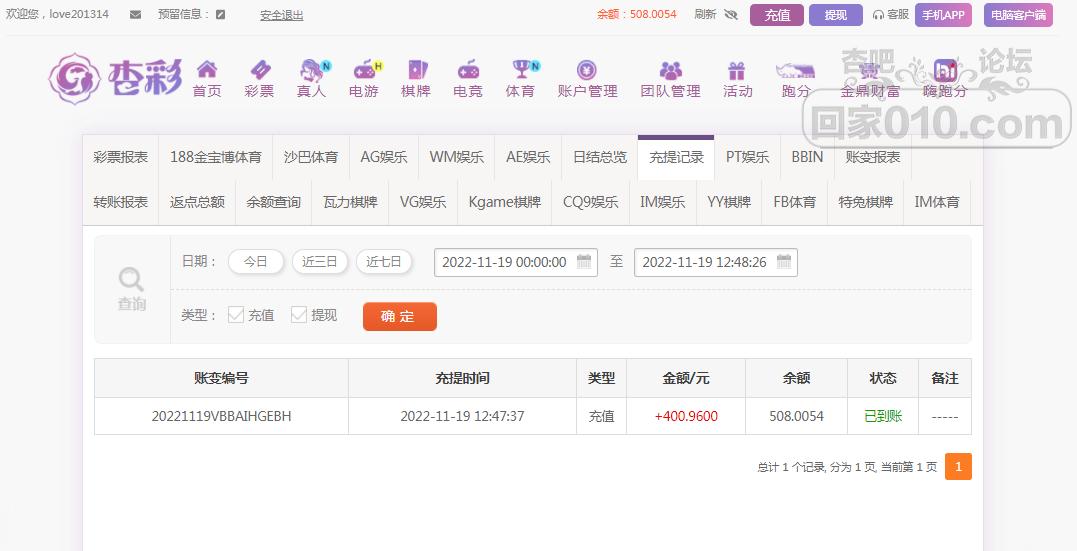
Task: Click the 首页 home icon
Action: 207,70
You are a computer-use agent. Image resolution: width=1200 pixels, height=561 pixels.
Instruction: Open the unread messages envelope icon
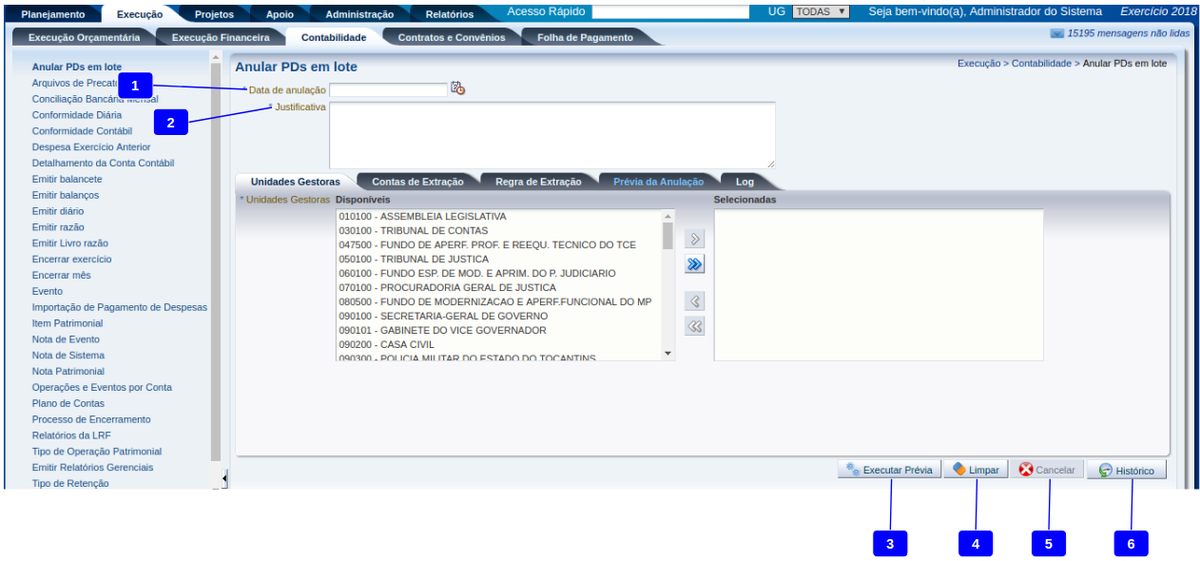click(x=1056, y=33)
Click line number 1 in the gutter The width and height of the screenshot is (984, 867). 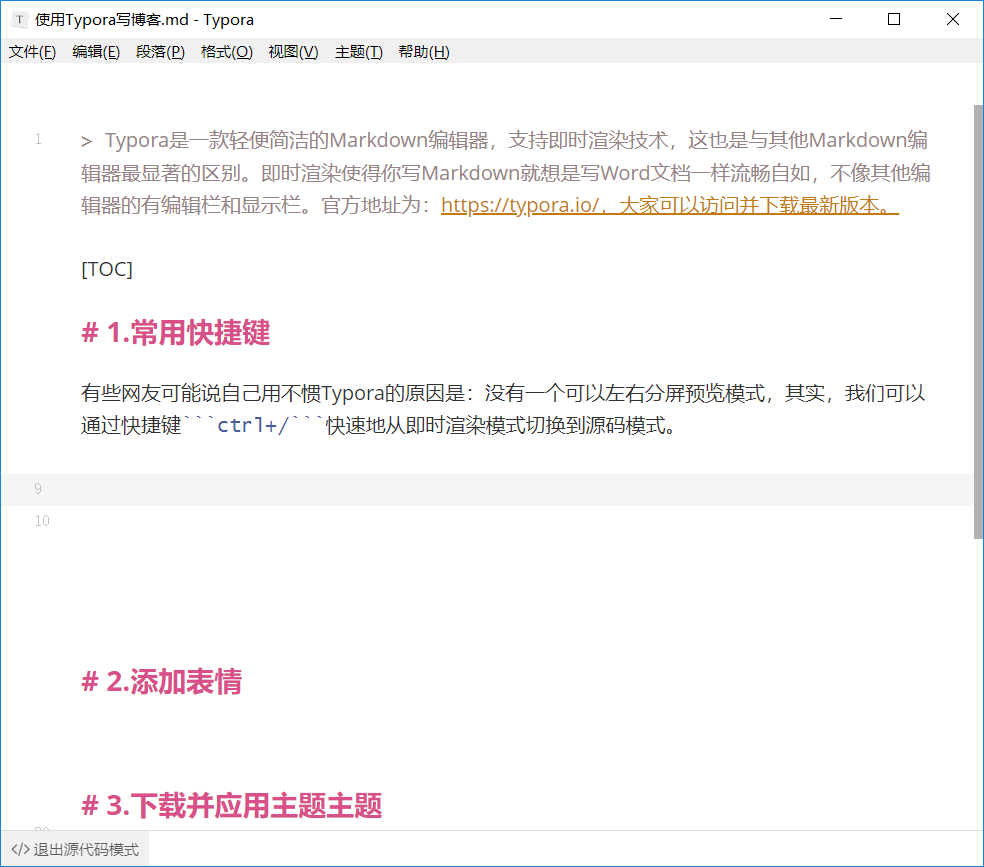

________________

_What the task requires_.
An acceptable answer holds exactly the lines from the one with "You are a computer-use" through the end of the entries above, both ends kept, and no pictures at all.

_Task answer_.
You are a computer-use agent. Image resolution: width=1200 pixels, height=561 pixels.
Instruction: Open the unread messages envelope icon
click(x=1056, y=33)
Click line number 1 in the gutter The width and height of the screenshot is (984, 867). 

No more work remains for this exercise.